Saved data entries
++++++

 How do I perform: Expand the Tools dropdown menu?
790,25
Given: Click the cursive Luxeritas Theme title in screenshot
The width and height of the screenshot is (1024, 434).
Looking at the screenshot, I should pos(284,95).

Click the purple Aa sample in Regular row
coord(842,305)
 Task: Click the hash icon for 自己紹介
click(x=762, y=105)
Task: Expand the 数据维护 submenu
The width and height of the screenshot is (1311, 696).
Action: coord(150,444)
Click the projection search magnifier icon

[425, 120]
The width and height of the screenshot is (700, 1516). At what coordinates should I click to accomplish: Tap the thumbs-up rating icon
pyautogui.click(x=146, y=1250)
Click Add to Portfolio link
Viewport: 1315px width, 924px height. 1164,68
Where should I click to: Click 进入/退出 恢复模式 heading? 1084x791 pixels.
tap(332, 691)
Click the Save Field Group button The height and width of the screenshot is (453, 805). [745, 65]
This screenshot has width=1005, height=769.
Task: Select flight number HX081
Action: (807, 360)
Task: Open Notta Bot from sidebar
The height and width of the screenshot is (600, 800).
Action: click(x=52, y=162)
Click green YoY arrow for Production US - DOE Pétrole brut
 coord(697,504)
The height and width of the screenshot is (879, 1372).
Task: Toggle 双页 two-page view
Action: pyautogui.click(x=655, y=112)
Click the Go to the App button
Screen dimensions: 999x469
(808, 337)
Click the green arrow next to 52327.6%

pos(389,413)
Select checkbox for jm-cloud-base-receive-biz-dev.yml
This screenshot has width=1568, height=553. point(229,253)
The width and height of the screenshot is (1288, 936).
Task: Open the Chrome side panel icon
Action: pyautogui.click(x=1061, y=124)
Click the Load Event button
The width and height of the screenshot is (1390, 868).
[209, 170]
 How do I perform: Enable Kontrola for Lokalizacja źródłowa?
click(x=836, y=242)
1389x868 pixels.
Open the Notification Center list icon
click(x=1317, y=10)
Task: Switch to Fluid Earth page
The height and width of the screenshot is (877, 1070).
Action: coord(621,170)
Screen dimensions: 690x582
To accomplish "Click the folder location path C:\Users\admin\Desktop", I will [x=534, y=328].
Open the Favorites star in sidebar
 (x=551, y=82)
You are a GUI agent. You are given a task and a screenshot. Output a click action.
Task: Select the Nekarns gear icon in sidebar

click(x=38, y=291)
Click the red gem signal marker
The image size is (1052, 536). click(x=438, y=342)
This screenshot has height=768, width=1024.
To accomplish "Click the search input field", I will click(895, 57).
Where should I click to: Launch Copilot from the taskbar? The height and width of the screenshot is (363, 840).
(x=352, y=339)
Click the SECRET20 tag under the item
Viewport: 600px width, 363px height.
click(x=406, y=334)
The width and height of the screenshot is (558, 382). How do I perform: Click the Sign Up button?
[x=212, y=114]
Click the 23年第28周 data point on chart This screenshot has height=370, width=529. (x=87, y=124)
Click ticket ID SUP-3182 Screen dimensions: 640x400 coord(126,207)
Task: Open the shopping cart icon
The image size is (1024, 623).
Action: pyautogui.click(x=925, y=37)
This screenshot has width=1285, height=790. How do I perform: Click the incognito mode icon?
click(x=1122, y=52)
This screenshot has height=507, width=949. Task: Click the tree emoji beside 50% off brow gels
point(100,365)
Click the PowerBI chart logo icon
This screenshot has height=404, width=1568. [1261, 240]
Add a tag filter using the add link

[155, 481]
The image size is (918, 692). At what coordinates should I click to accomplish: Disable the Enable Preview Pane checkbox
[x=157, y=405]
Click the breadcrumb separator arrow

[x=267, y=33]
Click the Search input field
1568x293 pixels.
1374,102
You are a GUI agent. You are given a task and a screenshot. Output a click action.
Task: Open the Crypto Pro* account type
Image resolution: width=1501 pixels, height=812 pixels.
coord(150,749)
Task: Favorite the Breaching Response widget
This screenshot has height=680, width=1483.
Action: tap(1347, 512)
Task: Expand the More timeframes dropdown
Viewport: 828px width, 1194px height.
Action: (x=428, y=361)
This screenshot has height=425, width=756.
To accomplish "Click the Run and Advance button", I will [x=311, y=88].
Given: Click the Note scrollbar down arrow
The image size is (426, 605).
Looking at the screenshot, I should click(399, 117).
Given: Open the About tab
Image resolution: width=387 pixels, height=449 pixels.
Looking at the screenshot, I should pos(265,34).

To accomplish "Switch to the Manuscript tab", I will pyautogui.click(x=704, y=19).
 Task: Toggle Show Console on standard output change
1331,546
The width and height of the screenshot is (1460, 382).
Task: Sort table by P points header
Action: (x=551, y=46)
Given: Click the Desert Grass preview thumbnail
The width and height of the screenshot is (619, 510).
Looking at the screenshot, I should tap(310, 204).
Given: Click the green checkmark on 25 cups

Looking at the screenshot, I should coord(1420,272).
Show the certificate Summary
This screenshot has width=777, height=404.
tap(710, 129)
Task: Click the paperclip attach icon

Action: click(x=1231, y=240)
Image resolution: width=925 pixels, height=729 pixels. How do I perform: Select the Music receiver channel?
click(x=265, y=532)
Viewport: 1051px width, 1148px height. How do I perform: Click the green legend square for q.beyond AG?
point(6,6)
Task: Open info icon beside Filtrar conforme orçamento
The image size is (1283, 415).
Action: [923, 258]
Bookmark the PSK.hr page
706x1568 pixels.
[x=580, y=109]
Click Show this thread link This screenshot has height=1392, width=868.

++++++

PROBLEM TO WORK ON: Print all the data exactly.

PROBLEM SOLUTION:
 How do I perform: Expand the Tools dropdown menu?
790,25
Given: Click the cursive Luxeritas Theme title in screenshot
The width and height of the screenshot is (1024, 434).
Looking at the screenshot, I should pos(284,95).

Click the purple Aa sample in Regular row
coord(842,305)
 Task: Click the hash icon for 自己紹介
click(x=762, y=105)
Task: Expand the 数据维护 submenu
The width and height of the screenshot is (1311, 696).
Action: coord(150,444)
Click the projection search magnifier icon

[425, 120]
The width and height of the screenshot is (700, 1516). At what coordinates should I click to accomplish: Tap the thumbs-up rating icon
pyautogui.click(x=146, y=1250)
Click Add to Portfolio link
Viewport: 1315px width, 924px height. 1164,68
Where should I click to: Click 进入/退出 恢复模式 heading? 1084x791 pixels.
tap(332, 691)
Click the Save Field Group button The height and width of the screenshot is (453, 805). [745, 65]
This screenshot has width=1005, height=769.
Task: Select flight number HX081
Action: (807, 360)
Task: Open Notta Bot from sidebar
The height and width of the screenshot is (600, 800).
Action: click(x=52, y=162)
Click green YoY arrow for Production US - DOE Pétrole brut
 coord(697,504)
The height and width of the screenshot is (879, 1372).
Task: Toggle 双页 two-page view
Action: pyautogui.click(x=655, y=112)
Click the Go to the App button
Screen dimensions: 999x469
(808, 337)
Click the green arrow next to 52327.6%

pos(389,413)
Select checkbox for jm-cloud-base-receive-biz-dev.yml
This screenshot has width=1568, height=553. point(229,253)
The width and height of the screenshot is (1288, 936).
Task: Open the Chrome side panel icon
Action: pyautogui.click(x=1061, y=124)
Click the Load Event button
The width and height of the screenshot is (1390, 868).
[209, 170]
 How do I perform: Enable Kontrola for Lokalizacja źródłowa?
click(x=836, y=242)
1389x868 pixels.
Open the Notification Center list icon
click(x=1317, y=10)
Task: Switch to Fluid Earth page
The height and width of the screenshot is (877, 1070).
Action: coord(621,170)
Screen dimensions: 690x582
To accomplish "Click the folder location path C:\Users\admin\Desktop", I will [x=534, y=328].
Open the Favorites star in sidebar
 (x=551, y=82)
You are a GUI agent. You are given a task and a screenshot. Output a click action.
Task: Select the Nekarns gear icon in sidebar

click(x=38, y=291)
Click the red gem signal marker
The image size is (1052, 536). click(x=438, y=342)
This screenshot has height=768, width=1024.
To accomplish "Click the search input field", I will click(895, 57).
Where should I click to: Launch Copilot from the taskbar? The height and width of the screenshot is (363, 840).
(x=352, y=339)
Click the SECRET20 tag under the item
Viewport: 600px width, 363px height.
click(x=406, y=334)
The width and height of the screenshot is (558, 382). How do I perform: Click the Sign Up button?
[x=212, y=114]
Click the 23年第28周 data point on chart This screenshot has height=370, width=529. (x=87, y=124)
Click ticket ID SUP-3182 Screen dimensions: 640x400 coord(126,207)
Task: Open the shopping cart icon
The image size is (1024, 623).
Action: pyautogui.click(x=925, y=37)
This screenshot has width=1285, height=790. How do I perform: Click the incognito mode icon?
click(x=1122, y=52)
This screenshot has height=507, width=949. Task: Click the tree emoji beside 50% off brow gels
point(100,365)
Click the PowerBI chart logo icon
This screenshot has height=404, width=1568. [1261, 240]
Add a tag filter using the add link

[155, 481]
The image size is (918, 692). At what coordinates should I click to accomplish: Disable the Enable Preview Pane checkbox
[x=157, y=405]
Click the breadcrumb separator arrow

[x=267, y=33]
Click the Search input field
1568x293 pixels.
1374,102
You are a GUI agent. You are given a task and a screenshot. Output a click action.
Task: Open the Crypto Pro* account type
Image resolution: width=1501 pixels, height=812 pixels.
coord(150,749)
Task: Favorite the Breaching Response widget
This screenshot has height=680, width=1483.
Action: tap(1347, 512)
Task: Expand the More timeframes dropdown
Viewport: 828px width, 1194px height.
Action: (x=428, y=361)
This screenshot has height=425, width=756.
To accomplish "Click the Run and Advance button", I will [x=311, y=88].
Given: Click the Note scrollbar down arrow
The image size is (426, 605).
Looking at the screenshot, I should click(399, 117).
Given: Open the About tab
Image resolution: width=387 pixels, height=449 pixels.
Looking at the screenshot, I should pos(265,34).

To accomplish "Switch to the Manuscript tab", I will pyautogui.click(x=704, y=19).
 Task: Toggle Show Console on standard output change
1331,546
The width and height of the screenshot is (1460, 382).
Task: Sort table by P points header
Action: (x=551, y=46)
Given: Click the Desert Grass preview thumbnail
The width and height of the screenshot is (619, 510).
Looking at the screenshot, I should tap(310, 204).
Given: Click the green checkmark on 25 cups

Looking at the screenshot, I should coord(1420,272).
Show the certificate Summary
This screenshot has width=777, height=404.
tap(710, 129)
Task: Click the paperclip attach icon

Action: click(x=1231, y=240)
Image resolution: width=925 pixels, height=729 pixels. How do I perform: Select the Music receiver channel?
click(x=265, y=532)
Viewport: 1051px width, 1148px height. How do I perform: Click the green legend square for q.beyond AG?
point(6,6)
Task: Open info icon beside Filtrar conforme orçamento
The image size is (1283, 415).
Action: [923, 258]
Bookmark the PSK.hr page
706x1568 pixels.
[x=580, y=109]
Click Show this thread link This screenshot has height=1392, width=868.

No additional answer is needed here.